Studio album by Method Man
- Released: August 29, 2006
- Genres: East Coast hip-hop; hardcore hip-hop;
- Length: 62:05
- Label: Def Jam
- Producers: Erick Sermon; RZA; Beretta 9; Havoc; Kwamé; Mathematics; Mr. Porter; Scott Storch; the Chairman of the Boards; Versatile;

Method Man chronology
| Tical 0: The Prequel (2004) | 4:21 ...The Day After (2006) | Blackout! 2 (2009) |

Wu-Tang Clan solo chronology
| Made in Brooklyn (2006) | 4:21... The Day After (2006) | More Fish (2006) |

Singles from 4:21... The Day After
- "Say" Released: June 9, 2006;

= 4:21... The Day After =

4:21 ...The Day After is the fourth solo album by the American rapper and Wu-Tang Clan member Method Man. It was released on August 29, 2006, by Def Jam Recordings, to mostly positive reviews. The album has guest appearances by Fat Joe, Styles P, Redman and various Wu-Tang Clan members. It was produced by RZA, Havoc, Kwamé, Erick Sermon and Scott Storch, among others.

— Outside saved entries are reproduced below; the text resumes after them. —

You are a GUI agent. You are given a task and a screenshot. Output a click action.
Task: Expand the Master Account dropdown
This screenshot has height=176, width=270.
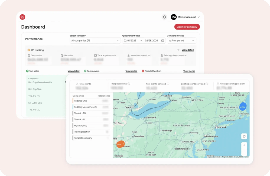pos(199,17)
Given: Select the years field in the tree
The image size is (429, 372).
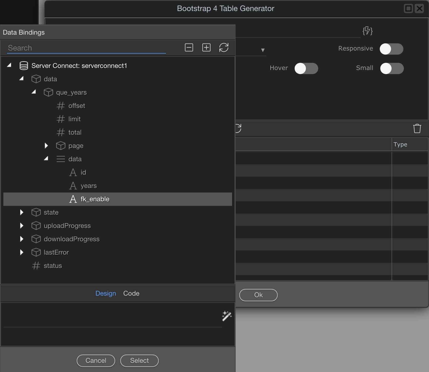Looking at the screenshot, I should coord(88,186).
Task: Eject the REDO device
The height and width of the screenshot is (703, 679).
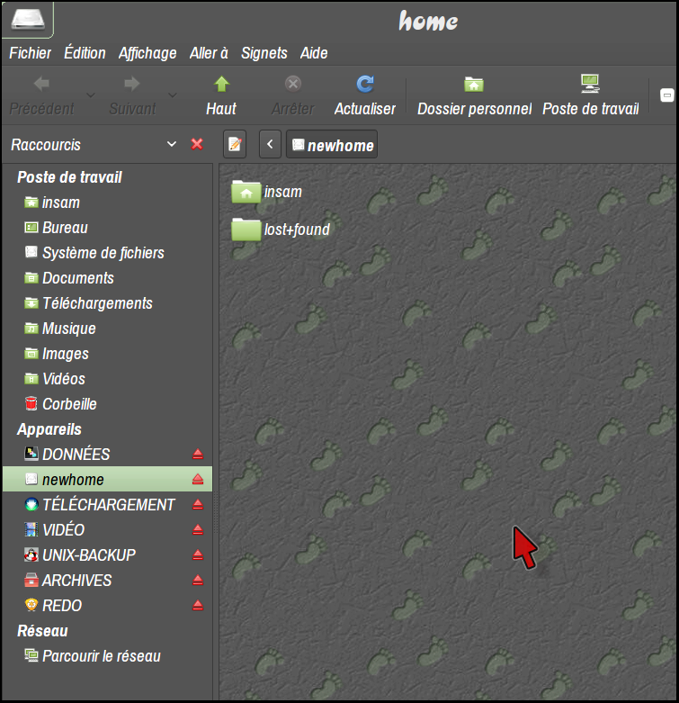Action: (198, 606)
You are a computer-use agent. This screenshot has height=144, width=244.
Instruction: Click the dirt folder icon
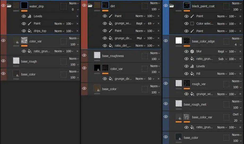(90, 6)
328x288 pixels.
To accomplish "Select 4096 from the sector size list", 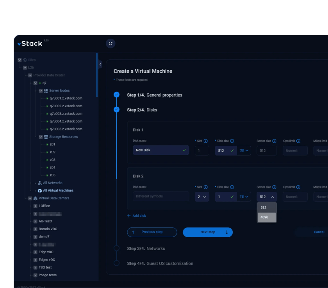I will (266, 217).
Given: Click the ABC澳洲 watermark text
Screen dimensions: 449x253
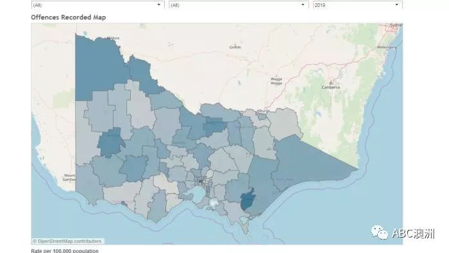Looking at the screenshot, I should pos(413,234).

U-God appears in the song "The Glide" but is not credited.

Professional ratings
Aggregate scores
| Source | Rating |
| Metacritic | 65/100 |
Review scores
| Source | Rating |
| AllMusic | Star |
| Entertainment Weekly | B |
| HipHopDX | 4/5 |
| Now | Star |
| PopMatters | 7/10 |
| RapReviews | 8/10 |
| Slant Magazine | Star Half star |
| Stylus Magazine | B− |
| Vibe | Star Half star |
| XXL | Star |

==Background==
In regard to RZA's contributions to the album, Method Man explained, "RZA was the first name I said when I spoke to Jay-Z, when he signed off on the album budget. I’m happy with the outcome, but I think RZA could have had a little bit more input, but he was busy at the time." "This is just more RZA on production, shit like that. But some of the shit I couldn't do, because some of these producers were screaming out these niggas want a $100,000 for a track. Fuck that! Kiss my ass. I'm not paying nobody a $100,000 for shit, unless I can live in that mothafucka."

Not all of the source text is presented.